Banking and Financial services in a new customer-centric era

26th August 2019
Banking and Financial services in a new customer-centric era

L C Singh, Director and Executive Vice Chairman, Nihilent,  talks about the new customer-centric focus of the  Banking and Financial Services sector and how disruptive technologies  can be leveraged.
In this 'Customer centric' era, how exactly can companies in the BFSI Sector enhance their customer experience?

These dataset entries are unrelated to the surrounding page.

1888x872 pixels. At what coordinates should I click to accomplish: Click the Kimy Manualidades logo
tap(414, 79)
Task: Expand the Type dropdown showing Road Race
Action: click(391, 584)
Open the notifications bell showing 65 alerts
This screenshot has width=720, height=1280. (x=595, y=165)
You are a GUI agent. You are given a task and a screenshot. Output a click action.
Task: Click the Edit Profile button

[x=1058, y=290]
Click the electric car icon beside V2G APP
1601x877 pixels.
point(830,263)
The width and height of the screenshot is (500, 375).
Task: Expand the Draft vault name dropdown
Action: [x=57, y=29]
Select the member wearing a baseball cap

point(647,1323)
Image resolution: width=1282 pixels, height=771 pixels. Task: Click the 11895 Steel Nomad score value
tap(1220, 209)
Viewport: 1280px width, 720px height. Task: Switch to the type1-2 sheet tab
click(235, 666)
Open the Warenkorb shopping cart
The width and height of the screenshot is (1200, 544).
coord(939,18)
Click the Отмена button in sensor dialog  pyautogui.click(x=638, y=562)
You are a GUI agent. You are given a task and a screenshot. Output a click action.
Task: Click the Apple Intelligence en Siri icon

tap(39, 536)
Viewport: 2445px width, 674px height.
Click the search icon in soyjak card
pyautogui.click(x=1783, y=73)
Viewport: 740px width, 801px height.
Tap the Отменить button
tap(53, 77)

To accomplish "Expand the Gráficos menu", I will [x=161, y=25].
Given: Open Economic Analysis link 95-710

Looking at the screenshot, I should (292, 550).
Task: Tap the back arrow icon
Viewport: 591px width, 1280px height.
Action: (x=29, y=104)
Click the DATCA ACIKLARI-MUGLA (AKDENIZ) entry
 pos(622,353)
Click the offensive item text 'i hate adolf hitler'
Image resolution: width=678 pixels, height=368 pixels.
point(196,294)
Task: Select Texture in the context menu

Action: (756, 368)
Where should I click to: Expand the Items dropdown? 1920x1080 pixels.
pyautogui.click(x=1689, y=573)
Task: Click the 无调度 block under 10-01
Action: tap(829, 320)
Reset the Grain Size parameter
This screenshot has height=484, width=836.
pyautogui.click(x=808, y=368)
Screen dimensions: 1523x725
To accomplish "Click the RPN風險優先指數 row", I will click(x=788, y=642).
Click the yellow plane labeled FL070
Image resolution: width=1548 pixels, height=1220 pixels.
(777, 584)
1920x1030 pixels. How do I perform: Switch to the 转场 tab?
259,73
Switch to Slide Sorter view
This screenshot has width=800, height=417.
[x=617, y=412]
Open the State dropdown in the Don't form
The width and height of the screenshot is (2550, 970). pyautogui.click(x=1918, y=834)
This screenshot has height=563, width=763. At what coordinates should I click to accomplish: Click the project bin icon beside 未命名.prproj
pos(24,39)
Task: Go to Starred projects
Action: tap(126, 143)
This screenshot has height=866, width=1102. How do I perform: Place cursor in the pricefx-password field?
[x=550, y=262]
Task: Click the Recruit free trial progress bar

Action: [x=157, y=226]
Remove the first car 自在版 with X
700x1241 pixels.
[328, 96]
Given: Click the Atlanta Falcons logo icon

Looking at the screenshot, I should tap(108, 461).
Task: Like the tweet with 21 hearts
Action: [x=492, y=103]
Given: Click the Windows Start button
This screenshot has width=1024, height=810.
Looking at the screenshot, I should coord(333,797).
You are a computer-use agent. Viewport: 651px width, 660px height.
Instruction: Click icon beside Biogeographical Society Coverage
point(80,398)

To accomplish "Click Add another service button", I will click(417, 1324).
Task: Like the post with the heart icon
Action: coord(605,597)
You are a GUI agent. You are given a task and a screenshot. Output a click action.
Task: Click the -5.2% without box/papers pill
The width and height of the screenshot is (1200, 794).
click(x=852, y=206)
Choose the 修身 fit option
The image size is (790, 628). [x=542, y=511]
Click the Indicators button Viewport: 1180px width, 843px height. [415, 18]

The BFSI sector is undergoing digital transformation and next age of technology adoption to keep up with the increased expectations of the customers. The key to being truly customer-centric lies in gaining an understanding into the mind of the customer, proactively, designing products and services around these insights, and constantly validating and testing these with real customers. This outward-in approach is radical and is something that traditionally neither process specialists nor analysts nor engineers have been good at or trained to do. This is a profound transition which lends itself to adopting Design Thinking as the new path to customer-centric transformation.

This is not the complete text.